272 Kasus Korupsi Terbongkar di NTB, Kerugian Negara Rp240 Miliar

Mataram, IDN Times - Badan Pengawasan Keuangan dan Pembangunan (BPKP) Perwakilan Nusa Tenggara Barat (NTB) menyebutkan sebanyak 272 kasus korupsi terbongkar dalam kurun waktu lima tahun terakhir, sejak 2020 hingga triwulan pertama 2025. Ratusan kasus korupsi di wilayah NTB terungkap melalui audit yang dilakukan BPKP Perwakilan NTB maupun aparat pengawasan intern pemerintah (APIP).
Kepala Perwakilan BPKP NTB Mudzakir di Mataram, Rabu (2/7/2025) menyebut bahwa total kerugian keuangan dari 272 kasus korupsi di NTB mencapai Rp240,39 miliar lebih.
Dari 272 kasus korupsi yang terungkap melalui audit, terdiri dari 33 kasus yang ditangani BPKP Perwakilan NTB dengan total kerugian keuangan negara sebesar Rp178,789 miliar lebih.
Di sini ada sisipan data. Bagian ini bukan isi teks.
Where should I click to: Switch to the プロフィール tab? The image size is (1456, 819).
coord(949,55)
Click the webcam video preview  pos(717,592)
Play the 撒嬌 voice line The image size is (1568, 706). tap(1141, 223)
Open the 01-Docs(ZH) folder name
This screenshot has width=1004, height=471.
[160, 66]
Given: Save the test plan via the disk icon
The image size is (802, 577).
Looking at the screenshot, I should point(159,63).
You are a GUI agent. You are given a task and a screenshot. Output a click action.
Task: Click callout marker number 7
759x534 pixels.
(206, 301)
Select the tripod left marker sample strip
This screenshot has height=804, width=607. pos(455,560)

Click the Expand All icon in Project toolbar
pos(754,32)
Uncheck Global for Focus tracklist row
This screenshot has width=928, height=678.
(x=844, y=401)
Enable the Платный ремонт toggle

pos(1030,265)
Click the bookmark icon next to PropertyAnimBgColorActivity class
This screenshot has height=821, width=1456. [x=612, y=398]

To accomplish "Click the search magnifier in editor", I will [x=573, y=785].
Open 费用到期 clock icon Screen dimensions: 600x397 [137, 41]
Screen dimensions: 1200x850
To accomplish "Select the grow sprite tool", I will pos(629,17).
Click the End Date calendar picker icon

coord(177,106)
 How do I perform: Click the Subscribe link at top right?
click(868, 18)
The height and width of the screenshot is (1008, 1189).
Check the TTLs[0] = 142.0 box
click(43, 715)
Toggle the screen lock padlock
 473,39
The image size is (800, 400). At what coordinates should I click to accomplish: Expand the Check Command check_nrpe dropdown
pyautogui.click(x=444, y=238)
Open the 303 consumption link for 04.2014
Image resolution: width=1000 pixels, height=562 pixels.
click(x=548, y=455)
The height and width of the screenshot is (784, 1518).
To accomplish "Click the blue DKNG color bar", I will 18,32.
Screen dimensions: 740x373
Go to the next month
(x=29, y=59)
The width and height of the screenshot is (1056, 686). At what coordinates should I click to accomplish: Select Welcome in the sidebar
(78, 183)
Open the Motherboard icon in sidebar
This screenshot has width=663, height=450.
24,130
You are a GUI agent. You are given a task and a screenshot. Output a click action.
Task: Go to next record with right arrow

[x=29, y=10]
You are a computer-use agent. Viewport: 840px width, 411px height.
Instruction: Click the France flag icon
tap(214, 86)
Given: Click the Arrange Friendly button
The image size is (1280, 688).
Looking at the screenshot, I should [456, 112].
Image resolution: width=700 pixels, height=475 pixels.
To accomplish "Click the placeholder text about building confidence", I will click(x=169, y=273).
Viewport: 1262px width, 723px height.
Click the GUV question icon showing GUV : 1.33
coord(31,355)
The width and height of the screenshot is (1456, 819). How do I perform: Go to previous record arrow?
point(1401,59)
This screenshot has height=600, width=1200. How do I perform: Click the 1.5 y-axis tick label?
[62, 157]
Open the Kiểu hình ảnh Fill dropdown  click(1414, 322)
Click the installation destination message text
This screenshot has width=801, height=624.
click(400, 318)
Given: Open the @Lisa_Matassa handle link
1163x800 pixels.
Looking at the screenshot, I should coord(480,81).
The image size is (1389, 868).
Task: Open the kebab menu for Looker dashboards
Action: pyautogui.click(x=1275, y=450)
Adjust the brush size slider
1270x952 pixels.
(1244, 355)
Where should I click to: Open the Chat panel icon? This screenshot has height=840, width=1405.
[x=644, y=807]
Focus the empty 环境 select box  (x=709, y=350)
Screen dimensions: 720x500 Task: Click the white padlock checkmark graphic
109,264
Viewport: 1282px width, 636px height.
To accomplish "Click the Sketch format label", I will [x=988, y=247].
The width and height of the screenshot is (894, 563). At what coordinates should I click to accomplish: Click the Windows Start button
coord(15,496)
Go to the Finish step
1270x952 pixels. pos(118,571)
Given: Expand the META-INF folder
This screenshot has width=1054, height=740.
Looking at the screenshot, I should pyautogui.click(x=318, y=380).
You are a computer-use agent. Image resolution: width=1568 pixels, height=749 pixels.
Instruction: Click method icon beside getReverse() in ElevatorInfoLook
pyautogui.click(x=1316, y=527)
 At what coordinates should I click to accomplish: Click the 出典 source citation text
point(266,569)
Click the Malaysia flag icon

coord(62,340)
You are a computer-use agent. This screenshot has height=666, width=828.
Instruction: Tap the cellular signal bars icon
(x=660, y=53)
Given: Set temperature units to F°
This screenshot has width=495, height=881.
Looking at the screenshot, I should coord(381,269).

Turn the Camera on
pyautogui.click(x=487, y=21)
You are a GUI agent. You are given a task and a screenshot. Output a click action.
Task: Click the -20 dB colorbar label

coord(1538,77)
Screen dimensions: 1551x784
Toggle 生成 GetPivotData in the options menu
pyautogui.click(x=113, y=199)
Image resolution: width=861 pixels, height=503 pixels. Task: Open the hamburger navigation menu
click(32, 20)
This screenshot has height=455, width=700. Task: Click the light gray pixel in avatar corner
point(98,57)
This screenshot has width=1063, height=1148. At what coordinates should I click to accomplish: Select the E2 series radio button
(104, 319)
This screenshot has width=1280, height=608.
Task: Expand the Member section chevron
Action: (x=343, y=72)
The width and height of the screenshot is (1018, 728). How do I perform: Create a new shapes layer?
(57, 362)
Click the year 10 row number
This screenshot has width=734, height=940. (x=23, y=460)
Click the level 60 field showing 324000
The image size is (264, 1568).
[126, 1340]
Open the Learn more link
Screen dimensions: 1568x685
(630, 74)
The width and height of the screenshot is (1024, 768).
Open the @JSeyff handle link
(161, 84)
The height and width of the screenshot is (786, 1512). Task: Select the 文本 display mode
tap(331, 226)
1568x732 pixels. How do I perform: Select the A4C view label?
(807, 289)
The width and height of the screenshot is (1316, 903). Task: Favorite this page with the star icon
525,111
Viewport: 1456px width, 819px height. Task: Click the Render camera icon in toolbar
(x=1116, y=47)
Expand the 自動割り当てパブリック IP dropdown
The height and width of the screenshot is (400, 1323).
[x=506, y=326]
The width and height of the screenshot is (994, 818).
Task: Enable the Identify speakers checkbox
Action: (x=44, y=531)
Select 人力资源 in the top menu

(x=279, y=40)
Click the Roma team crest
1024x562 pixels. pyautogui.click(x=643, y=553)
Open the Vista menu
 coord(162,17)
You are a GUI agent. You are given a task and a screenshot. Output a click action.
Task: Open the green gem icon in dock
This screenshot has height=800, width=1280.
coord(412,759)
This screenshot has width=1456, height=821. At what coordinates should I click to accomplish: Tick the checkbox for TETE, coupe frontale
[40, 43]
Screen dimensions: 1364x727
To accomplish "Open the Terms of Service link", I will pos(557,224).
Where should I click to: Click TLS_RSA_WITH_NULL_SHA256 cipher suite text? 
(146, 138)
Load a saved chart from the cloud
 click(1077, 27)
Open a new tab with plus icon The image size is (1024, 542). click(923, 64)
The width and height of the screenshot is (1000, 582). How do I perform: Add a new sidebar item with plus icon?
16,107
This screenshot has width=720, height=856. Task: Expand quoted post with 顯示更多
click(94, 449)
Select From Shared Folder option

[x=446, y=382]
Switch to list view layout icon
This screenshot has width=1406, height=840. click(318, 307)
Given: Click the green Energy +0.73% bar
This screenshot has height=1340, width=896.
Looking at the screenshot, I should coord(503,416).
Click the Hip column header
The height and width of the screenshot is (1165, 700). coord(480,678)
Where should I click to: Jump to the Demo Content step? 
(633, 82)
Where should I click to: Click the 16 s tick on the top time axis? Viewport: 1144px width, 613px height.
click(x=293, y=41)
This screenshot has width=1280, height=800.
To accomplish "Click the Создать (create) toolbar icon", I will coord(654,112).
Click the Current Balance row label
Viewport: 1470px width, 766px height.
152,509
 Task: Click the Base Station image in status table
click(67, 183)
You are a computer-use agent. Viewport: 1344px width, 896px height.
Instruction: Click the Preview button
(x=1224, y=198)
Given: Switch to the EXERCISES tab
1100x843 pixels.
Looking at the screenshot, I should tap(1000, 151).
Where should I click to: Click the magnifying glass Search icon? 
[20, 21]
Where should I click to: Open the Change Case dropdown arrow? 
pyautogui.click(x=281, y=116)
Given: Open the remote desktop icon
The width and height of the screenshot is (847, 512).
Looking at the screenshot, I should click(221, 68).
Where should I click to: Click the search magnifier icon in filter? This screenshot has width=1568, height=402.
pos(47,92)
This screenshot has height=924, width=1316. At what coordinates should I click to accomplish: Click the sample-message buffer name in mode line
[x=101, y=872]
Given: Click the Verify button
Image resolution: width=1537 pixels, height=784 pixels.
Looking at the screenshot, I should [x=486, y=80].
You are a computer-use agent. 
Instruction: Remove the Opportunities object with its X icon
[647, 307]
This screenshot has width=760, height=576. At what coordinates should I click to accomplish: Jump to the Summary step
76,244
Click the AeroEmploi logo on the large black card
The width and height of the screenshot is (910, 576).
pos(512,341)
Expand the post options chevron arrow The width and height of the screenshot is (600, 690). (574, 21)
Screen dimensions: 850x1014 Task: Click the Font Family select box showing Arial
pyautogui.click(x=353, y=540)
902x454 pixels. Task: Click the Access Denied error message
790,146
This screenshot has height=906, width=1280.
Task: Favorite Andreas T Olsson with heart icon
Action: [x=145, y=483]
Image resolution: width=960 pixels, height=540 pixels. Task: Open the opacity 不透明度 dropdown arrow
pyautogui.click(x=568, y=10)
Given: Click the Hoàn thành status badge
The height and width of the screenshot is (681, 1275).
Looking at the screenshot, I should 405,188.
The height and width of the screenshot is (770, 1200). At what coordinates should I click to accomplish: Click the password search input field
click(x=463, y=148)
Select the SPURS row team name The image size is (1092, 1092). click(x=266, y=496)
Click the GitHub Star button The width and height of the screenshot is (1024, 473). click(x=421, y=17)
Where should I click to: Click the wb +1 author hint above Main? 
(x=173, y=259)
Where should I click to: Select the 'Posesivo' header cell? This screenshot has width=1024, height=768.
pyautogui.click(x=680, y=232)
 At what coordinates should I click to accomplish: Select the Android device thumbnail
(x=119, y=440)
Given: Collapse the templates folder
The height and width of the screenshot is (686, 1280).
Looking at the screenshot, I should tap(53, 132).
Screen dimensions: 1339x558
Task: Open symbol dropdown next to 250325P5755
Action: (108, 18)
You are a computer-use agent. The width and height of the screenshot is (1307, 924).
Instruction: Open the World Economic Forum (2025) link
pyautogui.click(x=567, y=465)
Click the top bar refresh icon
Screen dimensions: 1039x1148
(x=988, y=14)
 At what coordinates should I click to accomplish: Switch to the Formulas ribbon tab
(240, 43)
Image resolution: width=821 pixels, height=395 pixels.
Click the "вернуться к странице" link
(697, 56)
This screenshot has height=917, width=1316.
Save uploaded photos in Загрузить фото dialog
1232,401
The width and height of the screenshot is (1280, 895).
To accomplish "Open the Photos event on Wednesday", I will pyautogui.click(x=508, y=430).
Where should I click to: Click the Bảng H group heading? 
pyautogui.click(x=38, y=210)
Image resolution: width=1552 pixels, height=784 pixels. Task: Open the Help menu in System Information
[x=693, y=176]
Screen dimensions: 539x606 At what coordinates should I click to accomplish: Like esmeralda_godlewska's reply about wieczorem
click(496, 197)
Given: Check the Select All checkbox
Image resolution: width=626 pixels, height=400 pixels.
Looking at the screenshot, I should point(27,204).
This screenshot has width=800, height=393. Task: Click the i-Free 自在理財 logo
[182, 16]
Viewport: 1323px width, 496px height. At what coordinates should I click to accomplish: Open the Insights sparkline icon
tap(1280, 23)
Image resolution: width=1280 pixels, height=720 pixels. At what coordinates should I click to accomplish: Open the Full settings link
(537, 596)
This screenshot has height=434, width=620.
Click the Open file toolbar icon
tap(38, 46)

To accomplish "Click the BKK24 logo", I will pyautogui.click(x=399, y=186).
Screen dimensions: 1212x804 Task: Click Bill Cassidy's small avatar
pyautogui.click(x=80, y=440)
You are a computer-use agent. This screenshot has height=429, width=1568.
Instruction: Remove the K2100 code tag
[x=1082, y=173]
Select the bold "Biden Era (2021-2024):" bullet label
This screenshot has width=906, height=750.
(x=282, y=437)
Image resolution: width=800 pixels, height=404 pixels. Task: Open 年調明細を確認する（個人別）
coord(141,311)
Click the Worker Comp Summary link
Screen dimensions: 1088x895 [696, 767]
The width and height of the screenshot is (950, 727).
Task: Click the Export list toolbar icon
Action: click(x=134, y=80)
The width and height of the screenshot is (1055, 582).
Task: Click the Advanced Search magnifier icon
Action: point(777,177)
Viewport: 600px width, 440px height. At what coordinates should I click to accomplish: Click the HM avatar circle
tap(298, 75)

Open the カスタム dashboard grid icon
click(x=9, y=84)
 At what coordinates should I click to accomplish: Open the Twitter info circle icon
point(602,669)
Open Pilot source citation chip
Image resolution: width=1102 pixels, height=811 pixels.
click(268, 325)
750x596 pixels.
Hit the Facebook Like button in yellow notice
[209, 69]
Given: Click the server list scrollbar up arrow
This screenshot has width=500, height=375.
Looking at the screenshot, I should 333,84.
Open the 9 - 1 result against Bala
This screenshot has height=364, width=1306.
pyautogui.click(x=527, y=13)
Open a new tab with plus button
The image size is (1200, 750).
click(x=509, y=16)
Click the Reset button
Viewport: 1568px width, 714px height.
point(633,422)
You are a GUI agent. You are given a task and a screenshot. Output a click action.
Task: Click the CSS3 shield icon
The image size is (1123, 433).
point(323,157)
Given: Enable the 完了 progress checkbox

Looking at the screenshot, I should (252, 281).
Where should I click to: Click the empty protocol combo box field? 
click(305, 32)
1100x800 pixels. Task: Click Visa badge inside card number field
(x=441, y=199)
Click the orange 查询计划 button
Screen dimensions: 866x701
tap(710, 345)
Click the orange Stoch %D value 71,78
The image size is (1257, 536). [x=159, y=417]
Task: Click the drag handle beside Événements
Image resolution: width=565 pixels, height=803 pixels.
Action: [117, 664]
Kemudian 239 kasus yang ditangani oleh APIP se NTB dengan total kerugian keuangan negara sebesar Rp61,6 miliar lebih.
1. Wujudkan pemerintah daerah bebas dari kecurangan

Mudzakir menjelaskan dalam rangka memperkuat tata kelola pemerintahan yang bersih, transparan, dan berdaya tahan terhadap kecurangan, BPKP Perwakilan NTB menggelar Focus Group Discussion (FGD) dengan tema “Akselerasi Efektivitas Pengendalian Kecurangan pada Pemerintah Daerah: Bangun Budaya Sadar Risiko Anti Kecurangan” di Mataram, Rabu (2/7/2025).
Dikatakan, upaya mewujudkan pemerintah daerah yang bebas dari kecurangan memerlukan kolaborasi lintas sektor yang kuat. Mulai dari penguatan sistem pengendalian internal hingga sinergi dengan aparat penegak hukum. Salah satu inisiatif penting yang diusung BPKP NTB adalah pembangunan budaya sadar risiko (risk aware culture), yang diharapkan mampu mencegah kecurangan sejak tahap perencanaan.
Sejalan dengan mandat BPKP sebagai auditor internal pemerintah, FGD ini menjadi wadah strategis untuk mendorong pemerintah daerah meningkatkan integritas, akuntabilitas, dan kapabilitas pengendalian kecurangan.
"Tingginya kompleksitas pengelolaan keuangan daerah dan banyaknya program prioritas nasional di wilayah NTB menuntut upaya pencegahan kecurangan yang lebih terstruktur dan sistematis," kata Mudzakir.
2. Pengadaan barang/jasa, pengelolaan aset dan perencanaan anggaran rawan fraud

Berdasarkan hasil pengawasan BPKP NTB, kata Mudzakir, masih terdapat sejumlah temuan rawan fraud, baik dalam pengadaan barang/jasa, pengelolaan aset, maupun perencanaan anggaran. Selain itu, penerapan Fraud Risk Assessment (FRA) di pemerintah daerah masih belum optimal, sehingga potensi kecurangan seringkali tidak teridentifikasi sejak awal.
Melalui kegiatan FGD ini, diharapkan pemerintah daerah semakin memahami urgensi FRA dan mampu mengintegrasikannya ke dalam proses bisnis pemerintahan.
Kegiatan ini diikuti lebih dari 50 peserta, yang terdiri dari Kepala Bappeda, Inspektur, Irban Khusus, Irban yang menangani SPIP serta Auditor pada APIP se NTB. Hadir juga Gubernur NTB Lalu Muhamad Iqbal.
3. Pencegahan kecurangan harus dimulai dari komitmen pimpinan tertinggi

Mudzakir menyampaikan bahwa pencegahan kecurangan harus dimulai dari komitmen pimpinan tertinggi, diikuti dengan penguatan pengendalian internal dan penerapan FRA.
“Budaya sadar risiko dan anti kecurangan tidak cukup hanya melalui regulasi, melainkan harus menjadi nilai yang hidup pada setiap individu di organisasi,” tegasnya.
Kegiatan ini menghasilkan beberapa rekomendasi bersama, di antaranya penguatan penerapan FRA di seluruh pemerintah daerah, sinergi erat dengan aparat penegak hukum untuk deteksi dan penindakan cepat. Serta peningkatan literasi risiko kecurangan bagi seluruh pejabat dan pegawai.
"Dengan penyelenggaraan FGD ini, BPKP NTB menegaskan komitmennya mendukung pemerintah daerah memperkuat integritas, mewujudkan good governance, dan melindungi pelayanan publik dari potensi kecurangan," tandas Mudzakir.